Mr Smith said the first night the council realised the pieces were Banksys, “it was a case of trying to sort security and protection for them to prevent them being vandalised”.
“People were sitting in the shelter under the arcade grabber with teddies – they still do.
“I was hoping it was an endorsement for our bid to be City of Culture, the fact he called it a spraycation – it was just fantastic.”
Model yacht pond dinghy, Gorleston
One of the smallest – and perhaps most controversial of the artworks – depicted two children clinging to an inflatable dinghy while an adult pumping it up is distracted by their drink.
It appeared opposite the arcade grabber mural, on a wall at Gorleston model yacht pond, but was quickly painted over amid “sensitivity” to a three-year-old girl’s death nearby.
The council has since removed the section of concrete wall where the artwork was.

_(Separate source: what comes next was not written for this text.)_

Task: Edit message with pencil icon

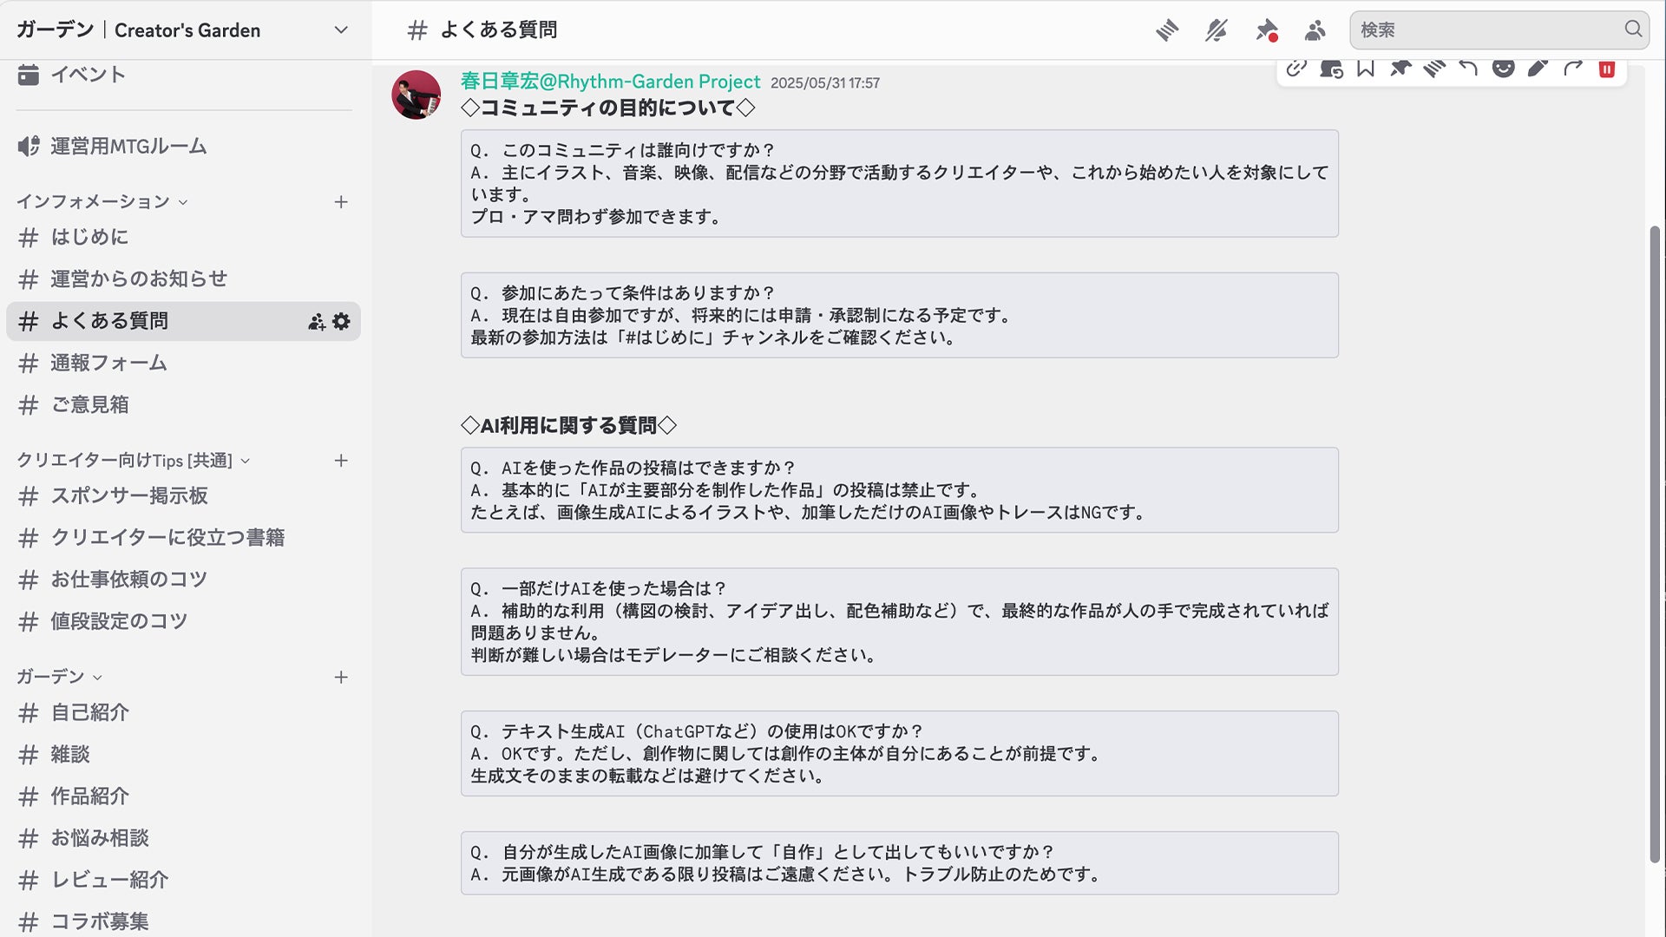Action: point(1538,69)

It will eventually be restored with a view to being displayed “somewhere else in the town for people to see for free,” Mr Smith said.

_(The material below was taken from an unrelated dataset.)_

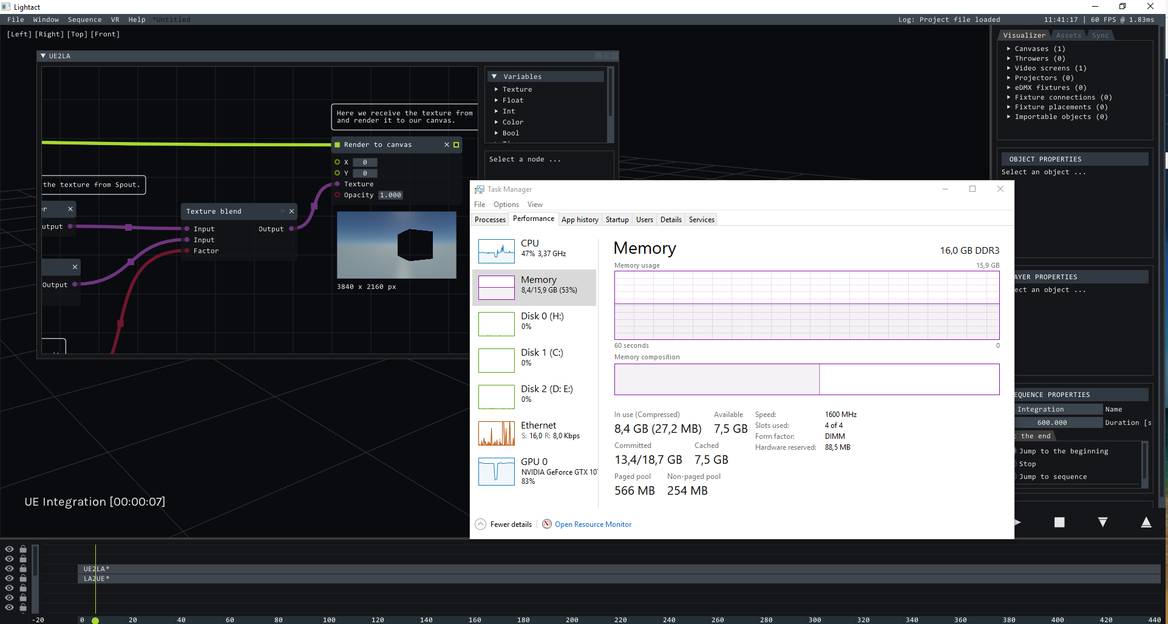Screen dimensions: 1168x624
Task: Open the Sequence menu in Lightact
Action: click(84, 19)
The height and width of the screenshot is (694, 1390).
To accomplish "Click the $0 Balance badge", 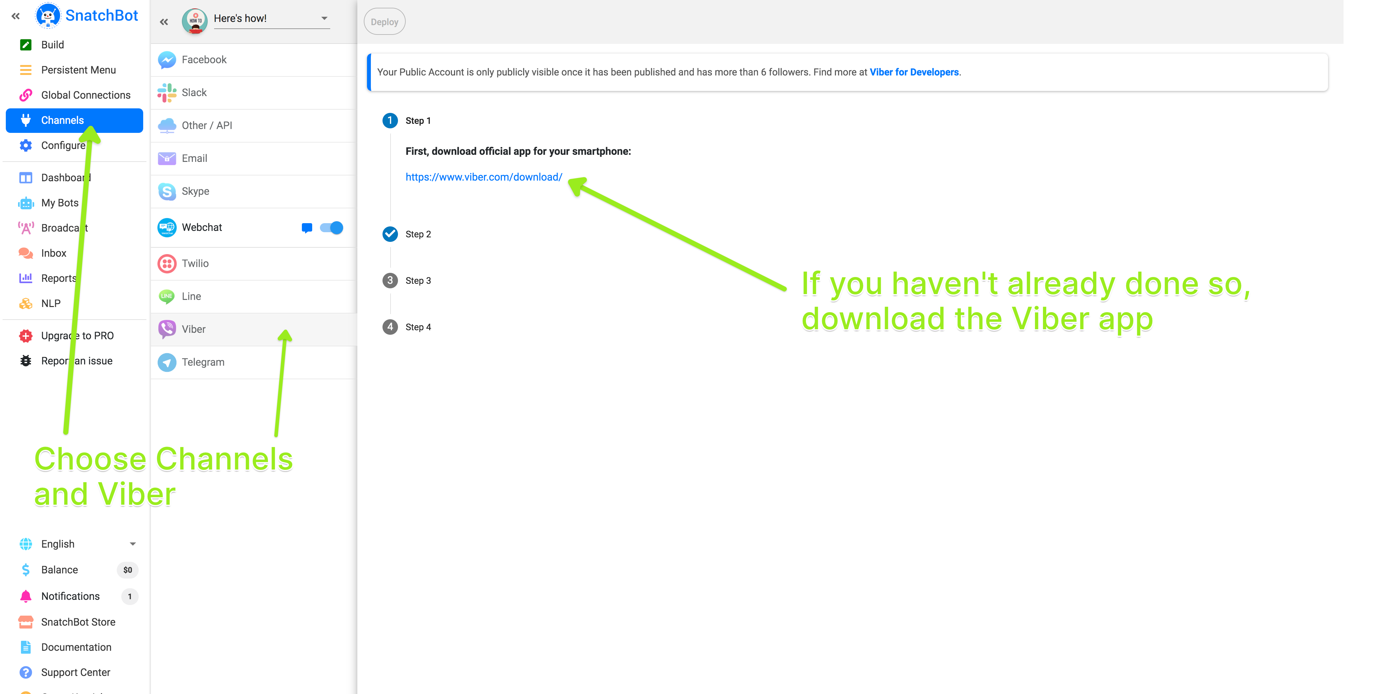I will pyautogui.click(x=127, y=570).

The image has also been removed from Banksy’s website.
Frederick Savage statue: Guanock Place, King’s Lynn
The statue to the steam engineer and former mayor of Kings Lynn has stood on the corner of Guanock Place and London Road West for more than 100 years.
In what appeared originally as an act of random vandalism, an ice cream cone holding expandable foam was put in his hand – and a pink tongue draped from his mouth.
It was verified as the work of Banksy in his video.
King’s Lynn and West Norfolk Council still has the cone – but does not know what happened to the tongue.
A spokeswoman said they have no plans to do anything with the cone unless Banksy’s representative, Pest Control, authorises it.
Hermit crabs: Cromer
This mural – a group of hermit crabs with one in a shell holding a sign stating “luxury rentals only” – appeared on a sea wall on Cromer beach. The town is famous for both its crab industry and cost of housing.
Before it was verified, North Norfolk District Council said it was minded to let tourists and visitors enjoy the piece “until nature takes its course and the sea removes it”.
When Banksy claimed it, the council coated it in a protective resin layer against UV and the ravages of the North Sea.
However, in June, the mural was vandalised.
Council leader Tim Adams said local businesses could benefit from the increased number of visitors checking it out.
“The poignant message here is in terms of the housing crisis locally,” he said.
“We have 2,500 people on our housing waiting list, and at the same time some 5,400 second homes here.”
But he conceded that the sea might have the last word.
“It’s only a matter of time before the sea takes it, and we can only protect it for so long,” he said.
“We don’t want to remove it or sell it – we don’t want it to leave North Norfolk – we want to maintain the message.”